WHAT IS NEEDED: Would you tally how many lines in the records include the word "Share"? Reply with the number only.

DATASET RECORDS:

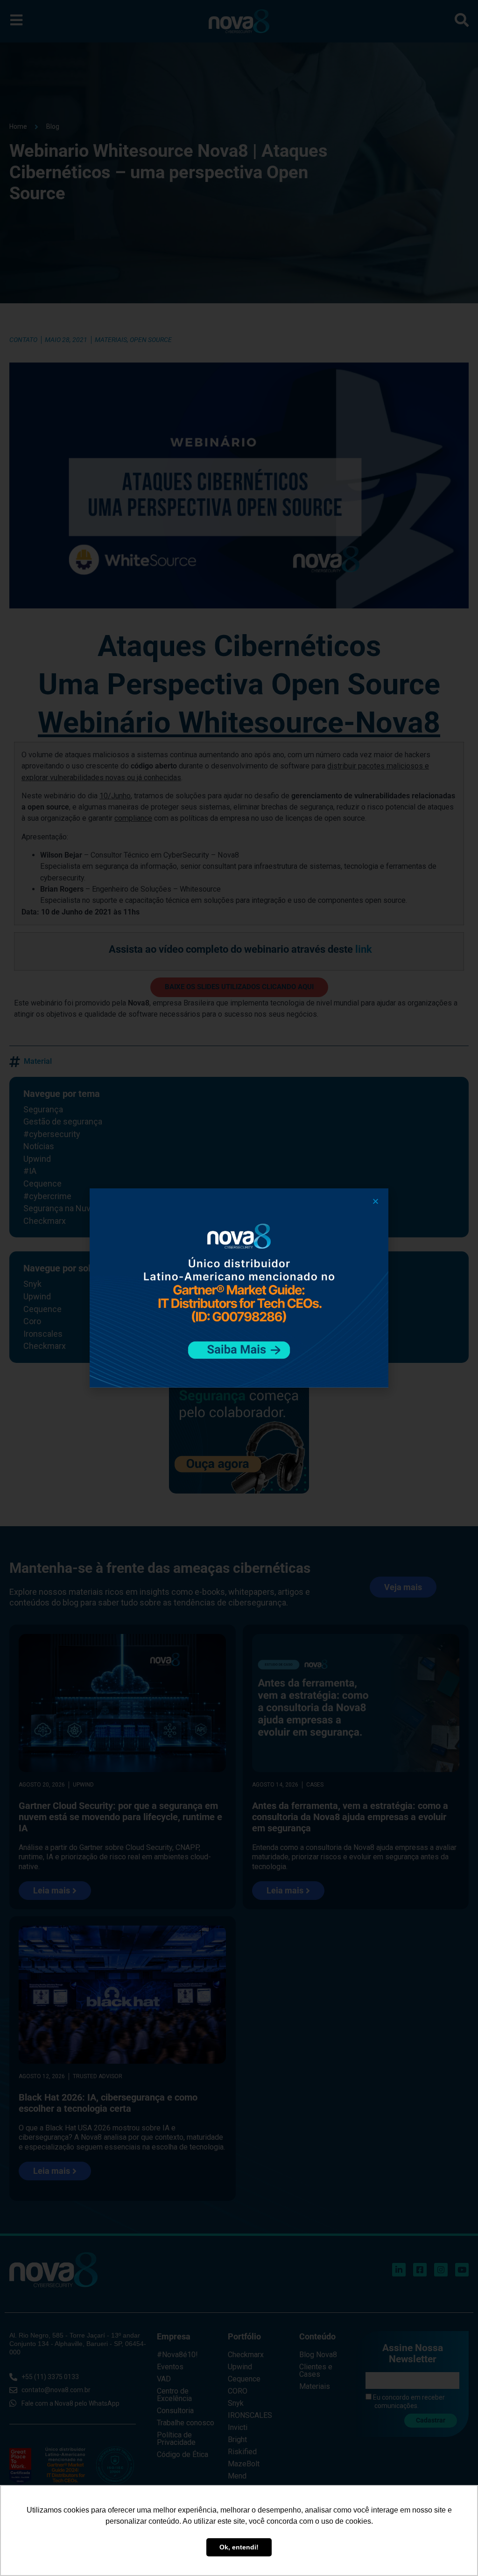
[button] (375, 1201)
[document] (239, 1288)
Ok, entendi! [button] (239, 2547)
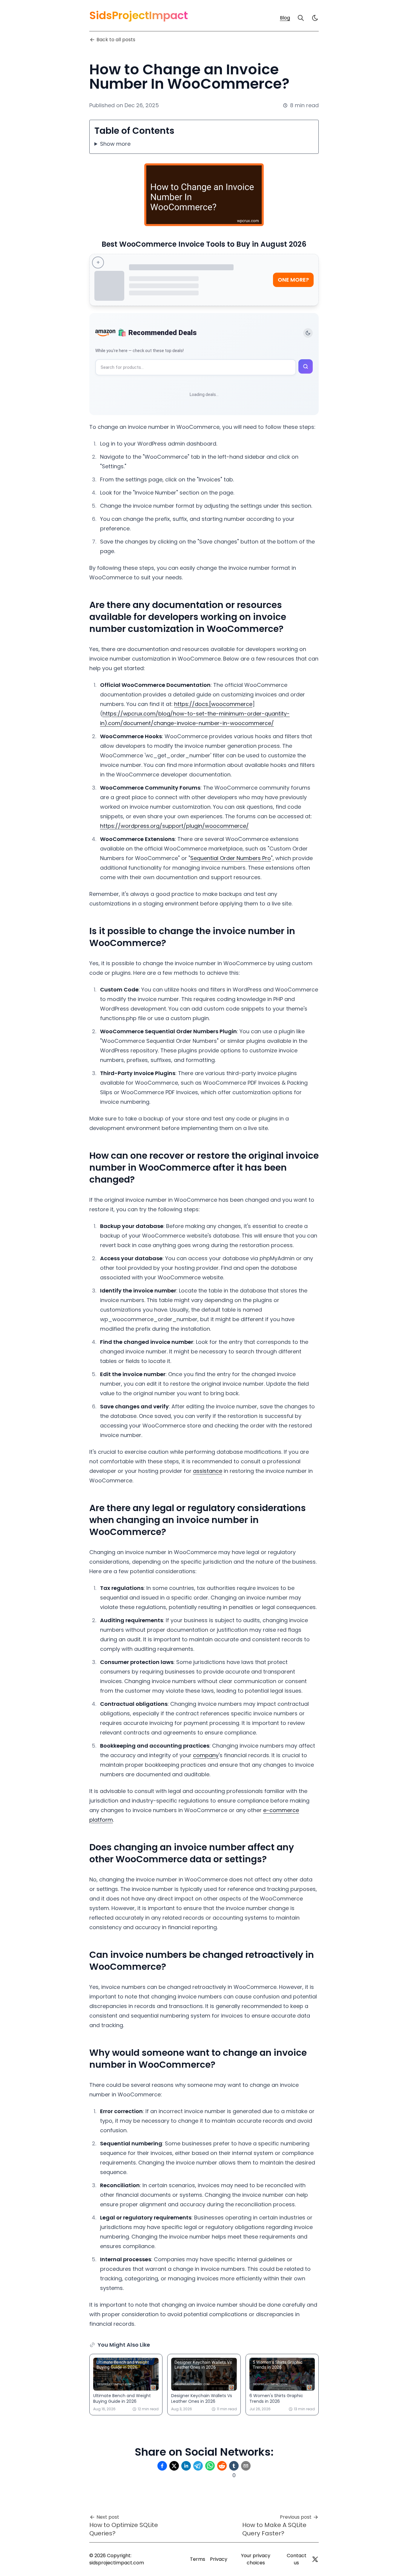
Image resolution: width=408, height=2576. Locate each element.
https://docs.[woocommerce (213, 704)
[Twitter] (315, 2559)
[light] (315, 18)
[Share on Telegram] (198, 2466)
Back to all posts (115, 39)
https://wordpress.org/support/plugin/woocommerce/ (174, 826)
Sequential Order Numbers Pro (230, 858)
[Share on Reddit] (222, 2466)
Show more (115, 144)
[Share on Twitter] (174, 2466)
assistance (207, 1471)
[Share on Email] (246, 2466)
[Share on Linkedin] (186, 2466)
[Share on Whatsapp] (210, 2466)
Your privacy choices (255, 2559)
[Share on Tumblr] (234, 2466)
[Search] (300, 18)
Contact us (296, 2559)
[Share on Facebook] (162, 2466)
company (206, 1755)
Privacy (218, 2559)
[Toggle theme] (308, 333)
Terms (197, 2559)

ANSWER SPACE: 8